===== Study text

Taking for granted the world’s understanding of the American experience

I've lived in Europe for several years. I find it stimulating, and, despite the fear-borne insularity of America since 9/11, the inexorable march toward a global society continues, even when it crawls. American TV, film, music and business permeate Europe. Yet when I was talking to my Italian friend about a famous American, someone I assumed was at least as well known as Napoleon, I was shocked by her response.

Abraham Lincoln who?

"Oh, c'mon, Daniela!" I mugged. "I know who Garibaldi is -- and he died in bed!" Beside myself, I babbled on about Ford's Theatre and the Gettysburg Address.

Daniela, a native of sunny Puglia now diligently studying English, shrugged.

Cosa?

I retrieved a framed portrait of the great man from my bedroom wall. Sweet-natured Daniela found Lincoln's face strangely arresting. Had he recently been ill, she asked? I explained that, in fact, it was my nation that was ill at the time -- terribly, tragically ill. That conflict, I explained, claimed the life of my great great grandfather, who fought with Grant at Shiloh. Still, Daniela had never heard of Lincoln. She can, however, name the entire cast of Friends and Sex in the City. I was, as my father from Mt. Olive, Ill., used to say, 'cold-cocked.'

Perhaps I suffer the expatriate's disease, a sort of wistful pride. I polled my European friends. Every one of them knew who Britney Spears was. Honest Abe? Two. A Spaniard and a Latvian, and their knowledge was sketchy. I stewed for a day or two but soon questioned my presumption. How many Americans can name the current 15 members of the EU, let alone the 10 nations that will join next month? How many college graduates can locate Austria on a map? We've all heard those dismal statistics, haven't we? Just who, after all, gives a damn in the ol' U.S. of A.? Why should anyone care?

==========
===== Provided material

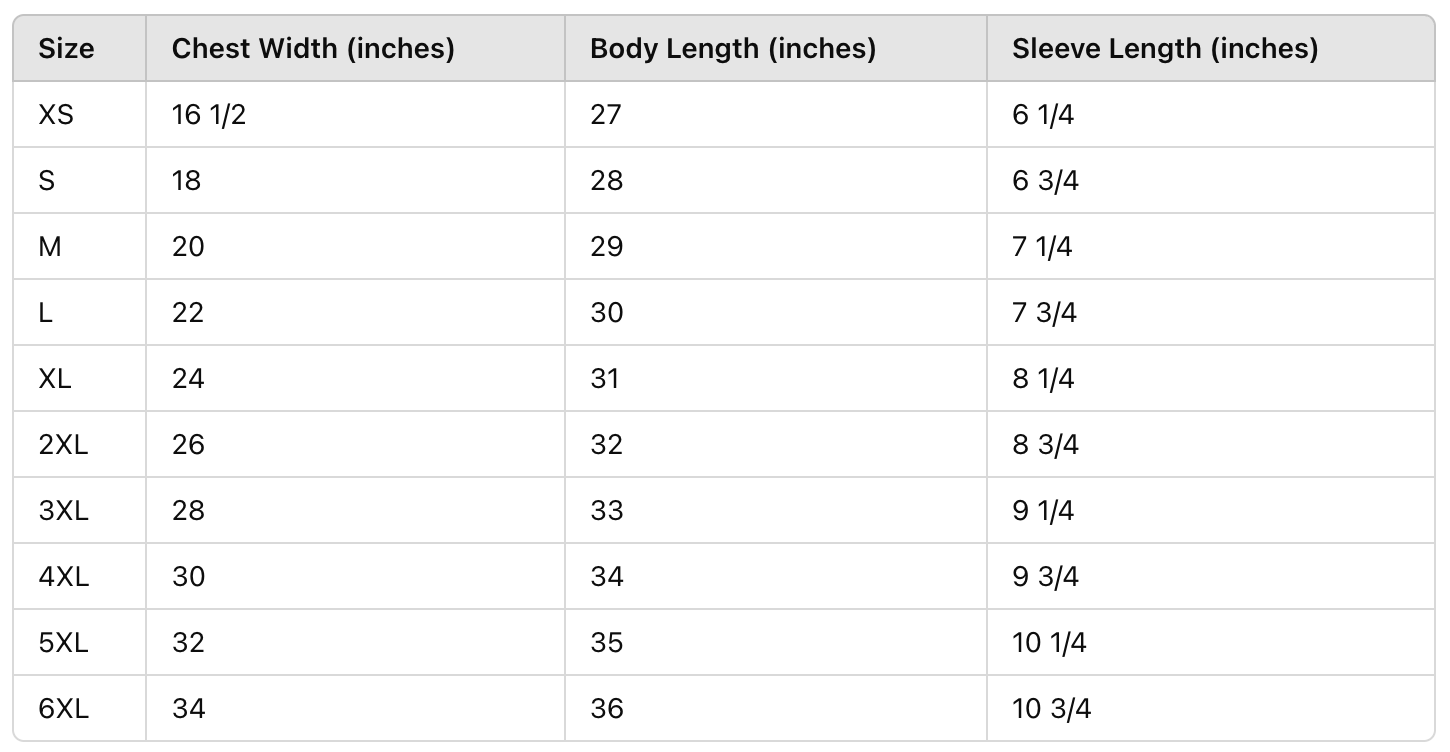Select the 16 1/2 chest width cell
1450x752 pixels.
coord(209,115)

==========
===== Provided material

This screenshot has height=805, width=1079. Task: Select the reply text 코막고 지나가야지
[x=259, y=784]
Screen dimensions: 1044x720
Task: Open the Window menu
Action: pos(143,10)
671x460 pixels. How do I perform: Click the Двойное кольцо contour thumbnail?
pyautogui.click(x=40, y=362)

==========
===== Provided material

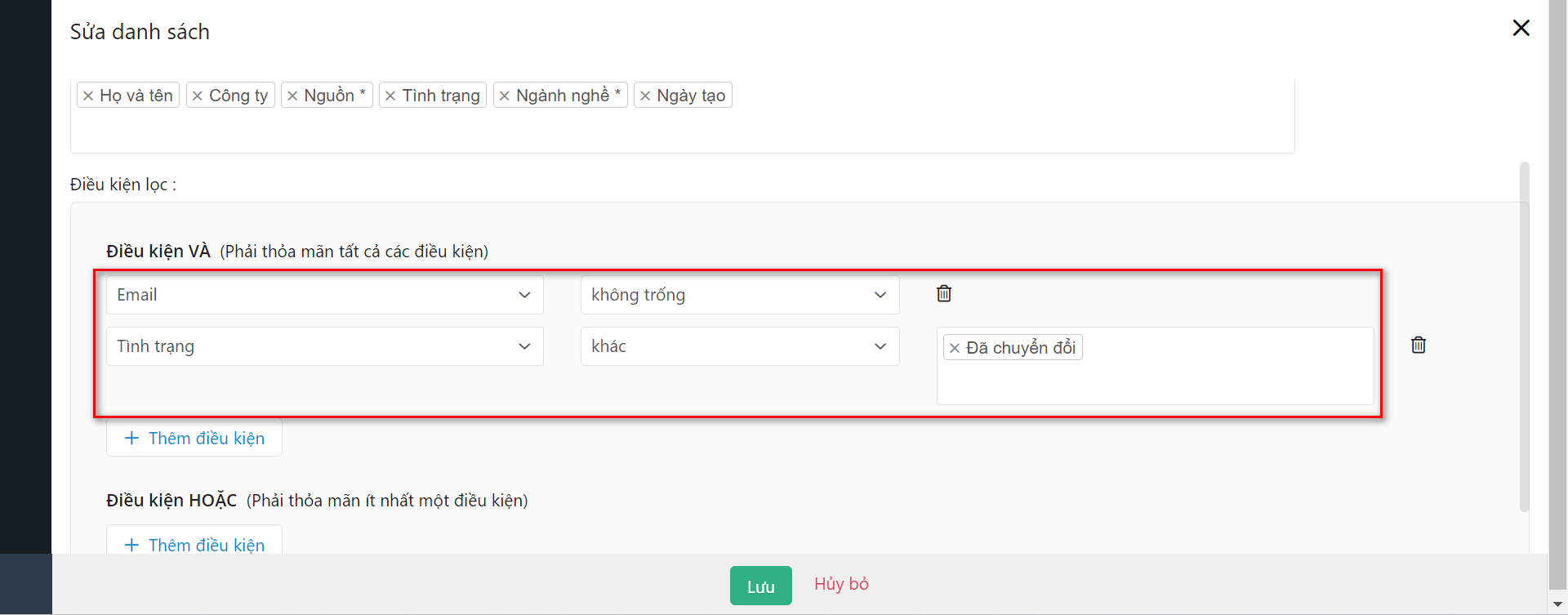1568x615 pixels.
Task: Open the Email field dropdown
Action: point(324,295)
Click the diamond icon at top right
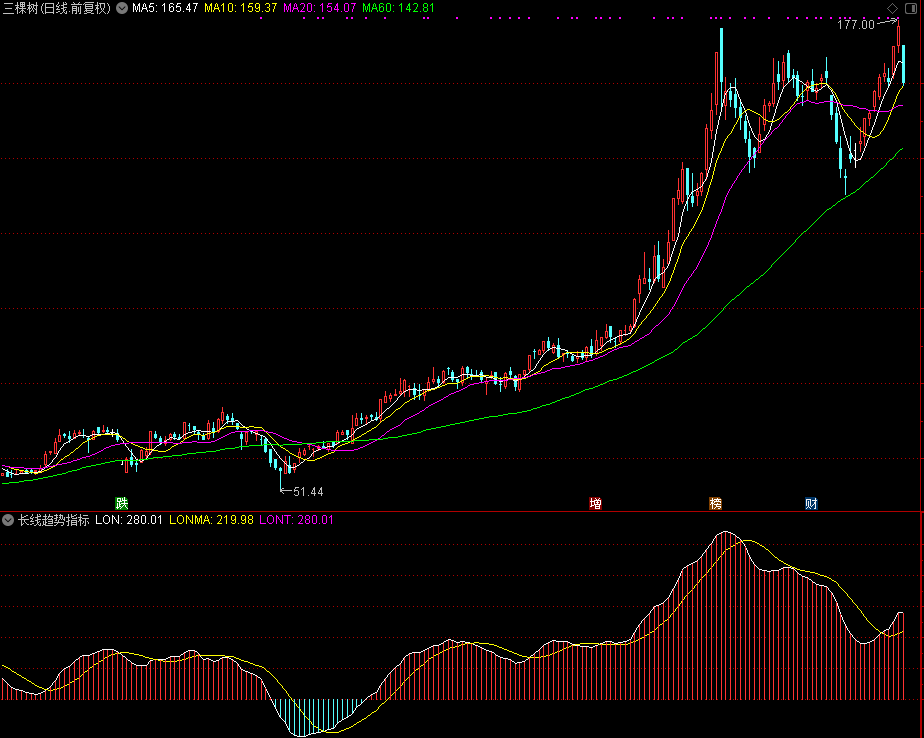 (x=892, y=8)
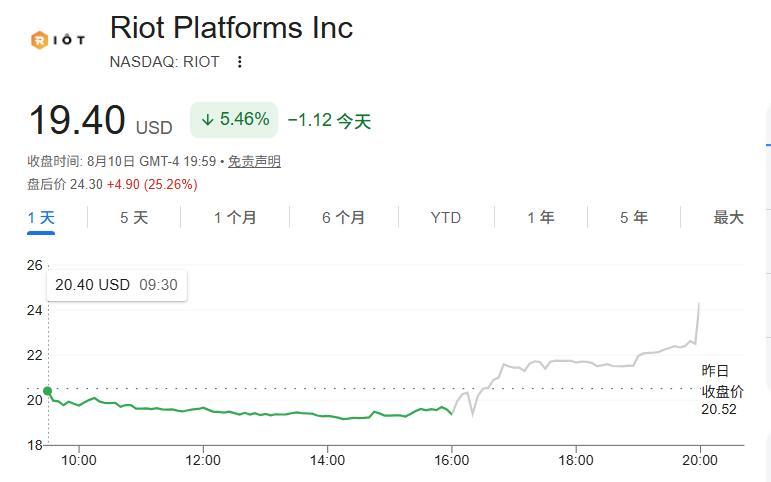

==========

> _What you need to do_
**1)** List every person the essay about Europeans and Abraham Lincoln mentions by name.
**2)** Continue the essay about Europeans and Abraham Lincoln from the end of its last paragraph.

> _Answers provided_
**1)** Napoleon, Abraham Lincoln, Daniela, Garibaldi, Grant, Britney Spears

**2)**
You should, that's who. You must. The current occupant of the White House has admonished us that the War on Terror is a global one. We can't fight this battle alone, he tells us, but we'll go it alone if we have to. Brave words, indeed. Well, since the current administration took office, our credit in the eyes of former friends and allies in the countries of our forebears has virtually disappeared. Captain Bush and his crew have determinedly piloted the ship of state into dangerous new waters. Has our foreign policy ever been more pathetic? And yet, I assure you, the average European can readily distinguish between us as a people and our elected leaders. Oops -- did I say "elected"? Yes, well, explaining the 2000 Presidential election over here was something of a challenge. My friends here ask, shouldn't the candidate with the most votes win office? Weren't Americans insistent on making the world safe for democracy?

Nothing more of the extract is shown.